The relative importance of premortem acidosis and postmortem interval for human brain gene expression studies: selective mRNA vulnerability and comparison with their encoded proteins.
Harrison PJ., Heath PR., Eastwood SL., Burnet PW., McDonald B., Pearson RC.
To help account for the variable quality and quantity of RNA in human brain, we have studied the effect of premortem (agonal state) and postmortem factors on the detection of poly(A)+mRNA and eight mRNAs. For comparison, the influence of the same factors upon gene products encoded by the mRNAs was studied immunocytochemically or by receptor autoradiography. Brain pH declined with increasing age at death and was related to agonal state severity, but was independent of postmortem interval and the histological presence of hypoxic changes. By linear regression, pH was significantly associated with the abundance of several of the RNAs, but not with poly(A)+mRNA, immunoreactivities, or binding site densities. Postmortem interval had a limited influence upon mRNA and protein products. Freezer storage time showed no effect.

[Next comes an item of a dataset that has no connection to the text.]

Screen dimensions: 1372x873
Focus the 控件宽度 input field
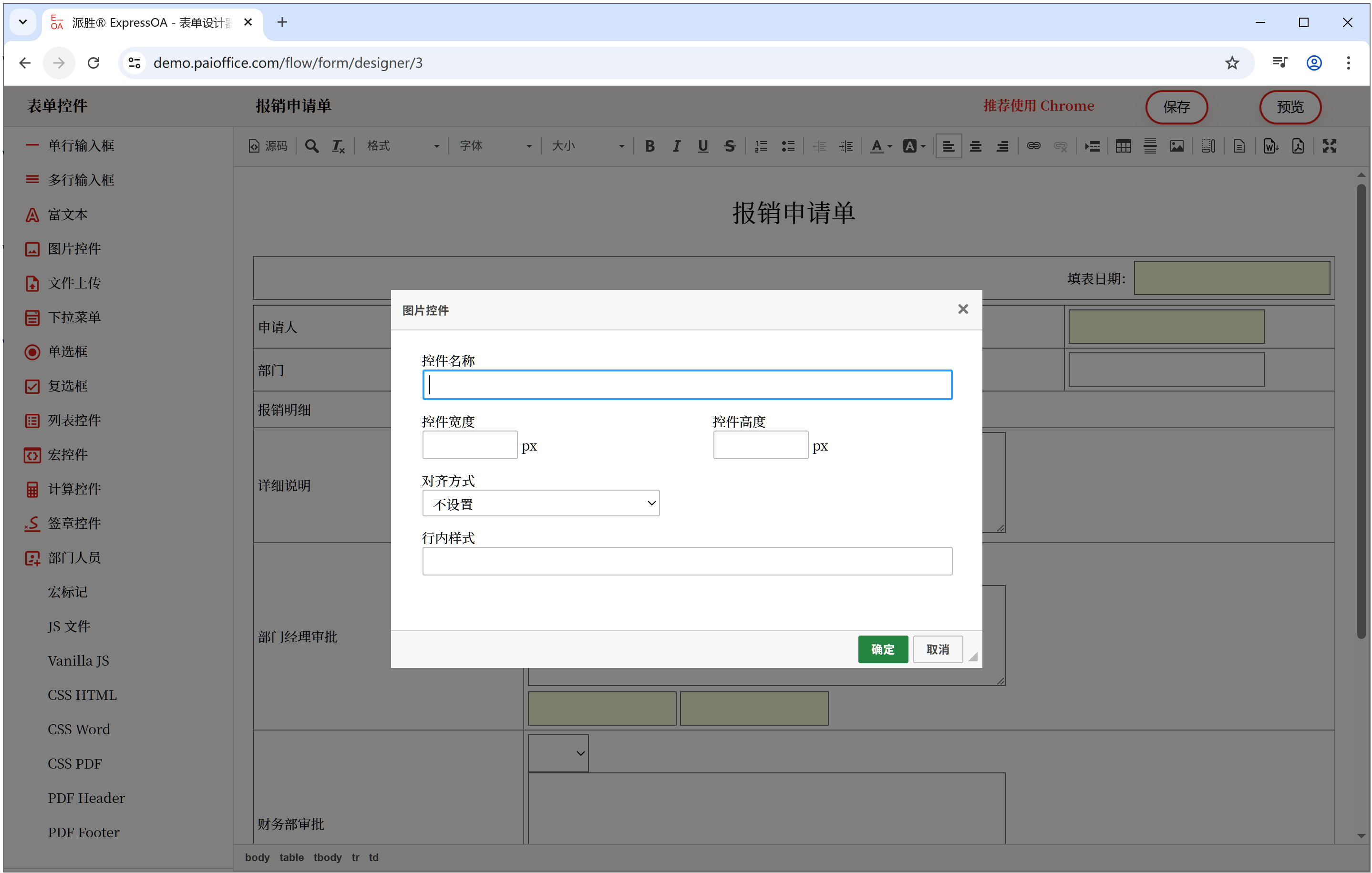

Parallel rat brain studies showed no relationship between postmortem interval (0-48 h) and amounts of total RNA, poly(A)+RNA, or two individual mRNAs; however, RNA content was reduced by 40% at 96 h after death. pH is superior to clinical assessments of agonal state or mode of death in predicting mRNA preservation. It provides a simple means to improve human brain gene expression studies. pH is stable after death and during freezer storage and can be measured either in cerebrospinal fluid or in homogenised tissue.